The IEA said it expects demand for OPEC's crude to rise to 32.98 million bbl/d in the fourth quarter of this year, above September's output, and then to fall to 31.87 million bbl/d in the first three months of 2018.

The IEA said it sees non-OPEC crude supply rising by 700,000 bbl/d in 2017, and by 1.5 million in 2018 to reach 59.6 million bbl/d, with the U.S. being the largest contributor.

"Production likely rebounded in the North Sea and in Brazil, while the continued ramp-up of production from new fields in Kazakhstan, Ghana and Congo also contributed.
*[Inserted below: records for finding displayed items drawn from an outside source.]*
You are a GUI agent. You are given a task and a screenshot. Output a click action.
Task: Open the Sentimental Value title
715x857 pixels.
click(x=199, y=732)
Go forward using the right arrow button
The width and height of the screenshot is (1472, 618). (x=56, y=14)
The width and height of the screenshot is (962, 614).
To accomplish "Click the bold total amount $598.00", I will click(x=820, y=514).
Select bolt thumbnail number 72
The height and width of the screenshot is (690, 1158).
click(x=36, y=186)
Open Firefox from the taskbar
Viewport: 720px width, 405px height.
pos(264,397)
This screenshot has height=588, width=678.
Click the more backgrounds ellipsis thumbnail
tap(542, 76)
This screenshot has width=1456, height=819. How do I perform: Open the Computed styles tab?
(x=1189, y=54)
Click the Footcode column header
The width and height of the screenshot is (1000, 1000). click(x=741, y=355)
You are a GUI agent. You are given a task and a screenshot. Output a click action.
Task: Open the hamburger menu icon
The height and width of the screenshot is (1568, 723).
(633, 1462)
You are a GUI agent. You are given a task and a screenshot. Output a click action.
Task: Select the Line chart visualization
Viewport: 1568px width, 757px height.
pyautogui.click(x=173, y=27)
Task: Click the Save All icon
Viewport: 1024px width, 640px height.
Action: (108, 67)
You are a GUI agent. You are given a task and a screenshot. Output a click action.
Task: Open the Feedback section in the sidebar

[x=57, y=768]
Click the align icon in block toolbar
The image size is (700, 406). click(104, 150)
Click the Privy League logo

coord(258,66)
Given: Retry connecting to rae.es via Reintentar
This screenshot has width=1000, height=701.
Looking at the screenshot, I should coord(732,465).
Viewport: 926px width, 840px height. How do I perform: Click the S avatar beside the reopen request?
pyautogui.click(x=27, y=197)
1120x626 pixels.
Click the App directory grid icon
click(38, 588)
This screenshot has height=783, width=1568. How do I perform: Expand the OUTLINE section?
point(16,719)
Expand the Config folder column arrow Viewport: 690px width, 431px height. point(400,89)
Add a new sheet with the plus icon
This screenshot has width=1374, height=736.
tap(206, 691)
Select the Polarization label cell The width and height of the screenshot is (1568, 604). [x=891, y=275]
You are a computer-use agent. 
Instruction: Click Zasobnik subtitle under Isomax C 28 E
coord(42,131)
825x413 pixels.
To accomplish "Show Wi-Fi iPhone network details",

At 57.9 million bbl/d, total non-OPEC output stood 975,000 bbl/d above a year earlier," the agency said.

U.S. crude production, aided in large part by resurgent shale output, grew by 550,000 bbl/d in July compared with a year earlier to 9.24 million bbl/d, its highest since November 2015.

The impact of Hurricane Harvey, which hit the U.S. Gulf Coast in late August, is expected to have curtailed production in August and September.

But for 2017 as a whole, the IEA expects U.S. crude output to grow by 470,000 bbl/d and by 1.1 million bbl/d in 2018.